Requirements: Please render the records below, from their first line through the line containing "click(512, 198)", as a numbered list with blank lines left out, and include nothing past that line.

Record set:
* BEGIN *

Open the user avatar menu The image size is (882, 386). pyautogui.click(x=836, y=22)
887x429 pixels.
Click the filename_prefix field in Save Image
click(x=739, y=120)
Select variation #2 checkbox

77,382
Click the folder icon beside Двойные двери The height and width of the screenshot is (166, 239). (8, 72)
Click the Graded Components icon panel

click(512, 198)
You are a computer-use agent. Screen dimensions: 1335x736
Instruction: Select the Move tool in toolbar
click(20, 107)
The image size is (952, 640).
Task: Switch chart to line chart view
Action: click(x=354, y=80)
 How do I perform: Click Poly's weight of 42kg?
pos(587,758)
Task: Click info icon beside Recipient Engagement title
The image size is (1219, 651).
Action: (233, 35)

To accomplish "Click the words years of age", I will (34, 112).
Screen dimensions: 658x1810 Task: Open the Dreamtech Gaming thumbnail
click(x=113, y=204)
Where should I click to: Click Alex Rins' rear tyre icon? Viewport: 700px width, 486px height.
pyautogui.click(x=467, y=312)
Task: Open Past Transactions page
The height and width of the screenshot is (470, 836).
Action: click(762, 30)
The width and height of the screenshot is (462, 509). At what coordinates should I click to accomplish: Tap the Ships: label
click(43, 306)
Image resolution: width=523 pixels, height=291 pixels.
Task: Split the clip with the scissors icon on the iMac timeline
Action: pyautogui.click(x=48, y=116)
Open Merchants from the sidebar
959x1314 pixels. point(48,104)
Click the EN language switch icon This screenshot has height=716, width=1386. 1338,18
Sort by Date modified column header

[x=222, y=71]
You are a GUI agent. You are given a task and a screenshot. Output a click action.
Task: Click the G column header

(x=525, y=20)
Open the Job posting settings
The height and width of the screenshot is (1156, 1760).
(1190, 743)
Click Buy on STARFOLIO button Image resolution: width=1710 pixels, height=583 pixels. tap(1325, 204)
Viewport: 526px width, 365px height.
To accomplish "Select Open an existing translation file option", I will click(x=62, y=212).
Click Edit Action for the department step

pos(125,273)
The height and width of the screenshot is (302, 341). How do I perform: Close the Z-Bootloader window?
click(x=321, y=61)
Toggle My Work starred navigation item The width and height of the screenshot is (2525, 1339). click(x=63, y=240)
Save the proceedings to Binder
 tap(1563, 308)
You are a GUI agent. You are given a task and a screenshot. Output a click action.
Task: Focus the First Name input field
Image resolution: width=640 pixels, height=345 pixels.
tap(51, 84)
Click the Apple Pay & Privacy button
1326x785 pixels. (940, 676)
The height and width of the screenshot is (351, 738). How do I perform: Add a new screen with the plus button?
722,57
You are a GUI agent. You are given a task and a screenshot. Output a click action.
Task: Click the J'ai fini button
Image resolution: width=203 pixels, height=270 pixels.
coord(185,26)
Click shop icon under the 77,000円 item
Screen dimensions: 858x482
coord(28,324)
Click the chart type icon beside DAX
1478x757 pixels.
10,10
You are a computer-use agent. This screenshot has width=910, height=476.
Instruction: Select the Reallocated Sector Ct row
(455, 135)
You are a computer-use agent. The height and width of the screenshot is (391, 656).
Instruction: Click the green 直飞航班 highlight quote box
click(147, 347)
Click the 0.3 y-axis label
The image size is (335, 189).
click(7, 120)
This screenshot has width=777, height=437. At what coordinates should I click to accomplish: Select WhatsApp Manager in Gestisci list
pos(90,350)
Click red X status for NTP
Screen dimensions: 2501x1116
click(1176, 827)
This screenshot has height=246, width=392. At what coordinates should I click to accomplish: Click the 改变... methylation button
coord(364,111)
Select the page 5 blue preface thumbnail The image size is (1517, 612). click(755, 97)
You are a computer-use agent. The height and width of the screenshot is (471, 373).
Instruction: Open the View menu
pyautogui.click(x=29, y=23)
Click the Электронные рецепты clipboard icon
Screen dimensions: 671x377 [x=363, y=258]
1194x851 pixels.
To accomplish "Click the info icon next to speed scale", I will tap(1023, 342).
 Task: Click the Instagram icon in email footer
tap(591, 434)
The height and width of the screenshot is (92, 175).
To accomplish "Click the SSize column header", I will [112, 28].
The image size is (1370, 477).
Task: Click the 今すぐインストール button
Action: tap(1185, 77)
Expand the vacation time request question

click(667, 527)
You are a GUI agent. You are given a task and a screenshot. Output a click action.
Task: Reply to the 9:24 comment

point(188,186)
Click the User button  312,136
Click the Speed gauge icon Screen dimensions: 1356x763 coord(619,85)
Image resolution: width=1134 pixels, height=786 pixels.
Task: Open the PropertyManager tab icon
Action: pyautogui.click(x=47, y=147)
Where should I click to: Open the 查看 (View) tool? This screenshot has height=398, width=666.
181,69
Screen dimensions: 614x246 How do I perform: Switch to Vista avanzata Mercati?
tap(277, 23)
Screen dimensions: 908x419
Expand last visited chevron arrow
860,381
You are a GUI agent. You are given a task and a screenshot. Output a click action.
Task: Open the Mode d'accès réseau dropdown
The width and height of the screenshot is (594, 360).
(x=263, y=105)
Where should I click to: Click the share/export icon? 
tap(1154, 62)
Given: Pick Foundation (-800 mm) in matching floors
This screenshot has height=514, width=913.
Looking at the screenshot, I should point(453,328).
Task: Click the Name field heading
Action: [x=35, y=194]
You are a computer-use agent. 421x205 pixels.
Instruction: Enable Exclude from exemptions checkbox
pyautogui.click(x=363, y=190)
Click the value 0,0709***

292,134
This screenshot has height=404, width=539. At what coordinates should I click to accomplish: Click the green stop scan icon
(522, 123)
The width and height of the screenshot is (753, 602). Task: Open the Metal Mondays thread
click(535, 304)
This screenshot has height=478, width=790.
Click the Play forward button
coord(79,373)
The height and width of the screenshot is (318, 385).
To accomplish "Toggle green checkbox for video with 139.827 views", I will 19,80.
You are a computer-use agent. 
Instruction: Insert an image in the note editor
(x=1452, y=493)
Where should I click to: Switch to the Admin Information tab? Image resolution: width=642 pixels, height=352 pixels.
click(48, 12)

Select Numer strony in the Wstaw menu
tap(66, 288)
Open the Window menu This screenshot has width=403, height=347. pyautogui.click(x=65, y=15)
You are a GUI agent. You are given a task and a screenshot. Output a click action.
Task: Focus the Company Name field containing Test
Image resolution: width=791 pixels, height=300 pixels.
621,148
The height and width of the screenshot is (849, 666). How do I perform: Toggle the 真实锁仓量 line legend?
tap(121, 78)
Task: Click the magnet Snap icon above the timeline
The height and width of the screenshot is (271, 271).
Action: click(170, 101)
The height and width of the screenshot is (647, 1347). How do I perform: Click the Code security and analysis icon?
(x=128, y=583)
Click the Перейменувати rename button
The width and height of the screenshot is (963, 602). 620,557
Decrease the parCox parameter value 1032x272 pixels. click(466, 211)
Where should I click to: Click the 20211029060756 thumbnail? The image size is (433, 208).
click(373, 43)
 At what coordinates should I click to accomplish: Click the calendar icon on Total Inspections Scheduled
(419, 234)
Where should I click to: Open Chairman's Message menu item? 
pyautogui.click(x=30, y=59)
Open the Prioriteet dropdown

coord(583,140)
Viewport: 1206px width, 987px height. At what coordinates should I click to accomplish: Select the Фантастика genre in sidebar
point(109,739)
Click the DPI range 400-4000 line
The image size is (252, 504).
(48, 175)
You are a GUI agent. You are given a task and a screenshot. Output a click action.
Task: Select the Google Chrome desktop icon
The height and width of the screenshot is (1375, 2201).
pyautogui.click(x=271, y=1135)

* END *

Worked answer:
1. Open the user avatar menu The image size is (882, 386). pyautogui.click(x=836, y=22)
2. 887x429 pixels.
3. Click the filename_prefix field in Save Image
4. click(x=739, y=120)
5. Select variation #2 checkbox
6. 77,382
7. Click the folder icon beside Двойные двери The height and width of the screenshot is (166, 239). (8, 72)
8. Click the Graded Components icon panel
9. click(512, 198)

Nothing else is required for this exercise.